Pain in acquired demyelinating polyneuropathies

Abstract

Background. Acquired demyelinating polyneuropathies (ADP) are neurological disorders characterized by an autoimmune deficit in the myelin sheath. Pain is one of the most common symptoms seen in ADPs, which has a significant impact on the patient’s quality of life, both physically and mentally, determining the severity of the illness. Objective of the study. To understand the onset, pathophysiology, clinical appearance, evolution, and impact of pain in ADP’s. Material and methods. This narrative literature review uses the relevant terms “pain in acquired demyelinating polyneuropathies” searched on the PubMed database with a publication date of last 10 years, with 21 papers being identified. Results. ADP patients experience acute and chronic pain in varied ways differing in intensity, location, episodes, and duration.
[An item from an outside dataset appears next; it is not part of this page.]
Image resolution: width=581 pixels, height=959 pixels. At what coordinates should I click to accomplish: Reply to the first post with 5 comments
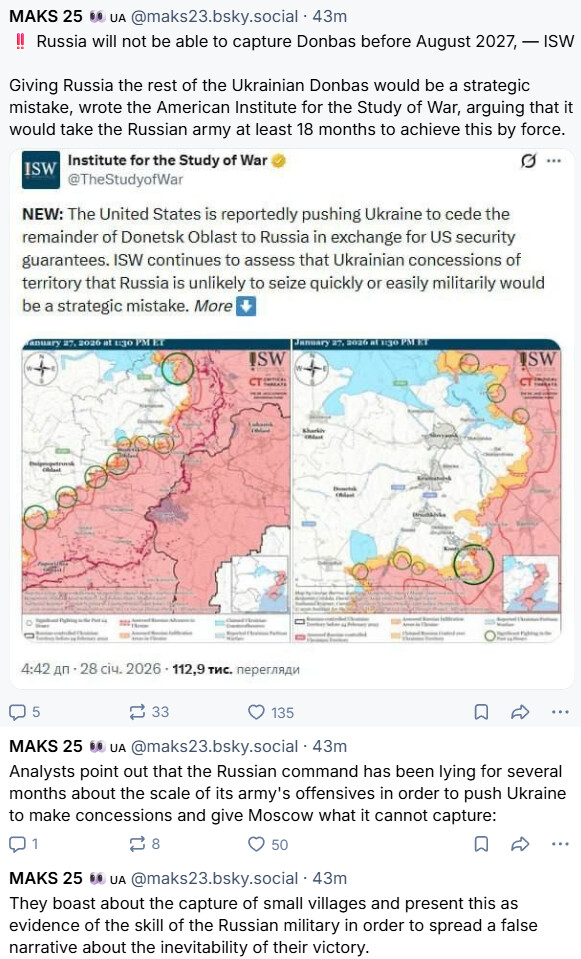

Pain may precede peripheral motor and sensory symptoms mimicking other neuropathies and lead to a delayed diagnosis. Pathophysiology verifies aberrant sensory processing, underlying inflammation, and nerve damage by demonstrating the autoimmune deficit in the form of inflammation, axonal injury, and demyelination. Patients may present with nociceptive, neuropathic, or mixed types of pain, with multifactorial mechanisms like ischemia, hypoxia, and immunological complex deposition. Nerve conduction investigations are examples of diagnostic studies that diagnose nerve injury and direct treatment. Diagnosis and management techniques are implemented based on the underlying pathophysiology. Conclusion. Pain in ADP depends on the pathophysiology of the disease and is expressed by its intensity, location, episodes, duration, onset, and evolution. In order to enhance the quality of life for patients physically and psychologically, this literature review attempts to pinpoint the gaps in the present understanding of pathophysiology, diagnostic techniques, and treatment strategies.